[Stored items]
━━━━━━━━━━
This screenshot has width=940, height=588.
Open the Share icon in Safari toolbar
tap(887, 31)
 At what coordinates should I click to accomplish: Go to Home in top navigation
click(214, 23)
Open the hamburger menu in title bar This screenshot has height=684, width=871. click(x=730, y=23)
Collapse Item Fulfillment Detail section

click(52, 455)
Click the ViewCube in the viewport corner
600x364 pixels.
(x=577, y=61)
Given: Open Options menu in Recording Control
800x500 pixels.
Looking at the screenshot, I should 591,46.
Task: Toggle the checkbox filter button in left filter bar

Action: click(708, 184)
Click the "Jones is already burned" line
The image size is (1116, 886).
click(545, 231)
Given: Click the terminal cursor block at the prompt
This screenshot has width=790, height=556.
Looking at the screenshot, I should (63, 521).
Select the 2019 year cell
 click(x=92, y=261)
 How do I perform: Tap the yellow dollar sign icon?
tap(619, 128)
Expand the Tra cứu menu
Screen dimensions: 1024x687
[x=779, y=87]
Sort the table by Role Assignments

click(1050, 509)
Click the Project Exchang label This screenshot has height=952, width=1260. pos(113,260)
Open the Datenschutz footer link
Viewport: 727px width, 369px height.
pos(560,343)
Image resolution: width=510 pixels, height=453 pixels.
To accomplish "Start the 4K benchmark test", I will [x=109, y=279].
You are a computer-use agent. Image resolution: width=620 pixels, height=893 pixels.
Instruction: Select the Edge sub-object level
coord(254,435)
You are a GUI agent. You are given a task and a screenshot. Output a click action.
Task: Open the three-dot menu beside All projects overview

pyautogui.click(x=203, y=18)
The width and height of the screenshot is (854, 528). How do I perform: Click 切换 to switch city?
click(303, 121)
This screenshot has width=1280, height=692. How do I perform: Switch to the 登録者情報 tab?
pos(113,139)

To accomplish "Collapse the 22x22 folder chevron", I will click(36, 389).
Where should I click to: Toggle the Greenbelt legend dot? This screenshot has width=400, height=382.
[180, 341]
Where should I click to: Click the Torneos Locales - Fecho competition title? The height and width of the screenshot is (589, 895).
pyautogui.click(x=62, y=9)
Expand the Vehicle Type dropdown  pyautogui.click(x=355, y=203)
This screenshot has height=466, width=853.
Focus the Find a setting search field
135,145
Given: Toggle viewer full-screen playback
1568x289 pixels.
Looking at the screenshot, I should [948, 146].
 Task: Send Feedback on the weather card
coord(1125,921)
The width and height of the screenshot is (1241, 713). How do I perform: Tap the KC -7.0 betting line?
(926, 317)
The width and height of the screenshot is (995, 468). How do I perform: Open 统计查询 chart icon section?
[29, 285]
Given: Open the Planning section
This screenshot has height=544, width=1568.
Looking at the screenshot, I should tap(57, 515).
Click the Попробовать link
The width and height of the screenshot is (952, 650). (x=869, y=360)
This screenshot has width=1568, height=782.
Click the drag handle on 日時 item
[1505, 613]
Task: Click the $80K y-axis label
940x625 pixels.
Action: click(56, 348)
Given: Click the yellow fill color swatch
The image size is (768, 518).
━━━━━━━━━━
» **Instructions for the task**:
What you return must be the entries, given again word for word.

» **Task output**:
This screenshot has width=940, height=588.
Open the Share icon in Safari toolbar
tap(887, 31)
 At what coordinates should I click to accomplish: Go to Home in top navigation
click(214, 23)
Open the hamburger menu in title bar This screenshot has height=684, width=871. click(x=730, y=23)
Collapse Item Fulfillment Detail section

click(52, 455)
Click the ViewCube in the viewport corner
600x364 pixels.
(x=577, y=61)
Given: Open Options menu in Recording Control
800x500 pixels.
Looking at the screenshot, I should 591,46.
Task: Toggle the checkbox filter button in left filter bar

Action: click(708, 184)
Click the "Jones is already burned" line
The image size is (1116, 886).
click(545, 231)
Given: Click the terminal cursor block at the prompt
This screenshot has width=790, height=556.
Looking at the screenshot, I should (63, 521).
Select the 2019 year cell
 click(x=92, y=261)
 How do I perform: Tap the yellow dollar sign icon?
tap(619, 128)
Expand the Tra cứu menu
Screen dimensions: 1024x687
[x=779, y=87]
Sort the table by Role Assignments

click(1050, 509)
Click the Project Exchang label This screenshot has height=952, width=1260. pos(113,260)
Open the Datenschutz footer link
Viewport: 727px width, 369px height.
pos(560,343)
Image resolution: width=510 pixels, height=453 pixels.
To accomplish "Start the 4K benchmark test", I will [x=109, y=279].
You are a computer-use agent. Image resolution: width=620 pixels, height=893 pixels.
Instruction: Select the Edge sub-object level
coord(254,435)
You are a GUI agent. You are given a task and a screenshot. Output a click action.
Task: Open the three-dot menu beside All projects overview

pyautogui.click(x=203, y=18)
The width and height of the screenshot is (854, 528). How do I perform: Click 切换 to switch city?
click(303, 121)
This screenshot has width=1280, height=692. How do I perform: Switch to the 登録者情報 tab?
pos(113,139)

To accomplish "Collapse the 22x22 folder chevron", I will click(36, 389).
Where should I click to: Toggle the Greenbelt legend dot? This screenshot has width=400, height=382.
[180, 341]
Where should I click to: Click the Torneos Locales - Fecho competition title? The height and width of the screenshot is (589, 895).
pyautogui.click(x=62, y=9)
Expand the Vehicle Type dropdown  pyautogui.click(x=355, y=203)
This screenshot has height=466, width=853.
Focus the Find a setting search field
135,145
Given: Toggle viewer full-screen playback
1568x289 pixels.
Looking at the screenshot, I should [948, 146].
 Task: Send Feedback on the weather card
coord(1125,921)
The width and height of the screenshot is (1241, 713). How do I perform: Tap the KC -7.0 betting line?
(926, 317)
The width and height of the screenshot is (995, 468). How do I perform: Open 统计查询 chart icon section?
[29, 285]
Given: Open the Planning section
This screenshot has height=544, width=1568.
Looking at the screenshot, I should tap(57, 515).
Click the Попробовать link
The width and height of the screenshot is (952, 650). (x=869, y=360)
This screenshot has width=1568, height=782.
Click the drag handle on 日時 item
[1505, 613]
Task: Click the $80K y-axis label
940x625 pixels.
Action: click(56, 348)
Given: Click the yellow fill color swatch
The image size is (768, 518).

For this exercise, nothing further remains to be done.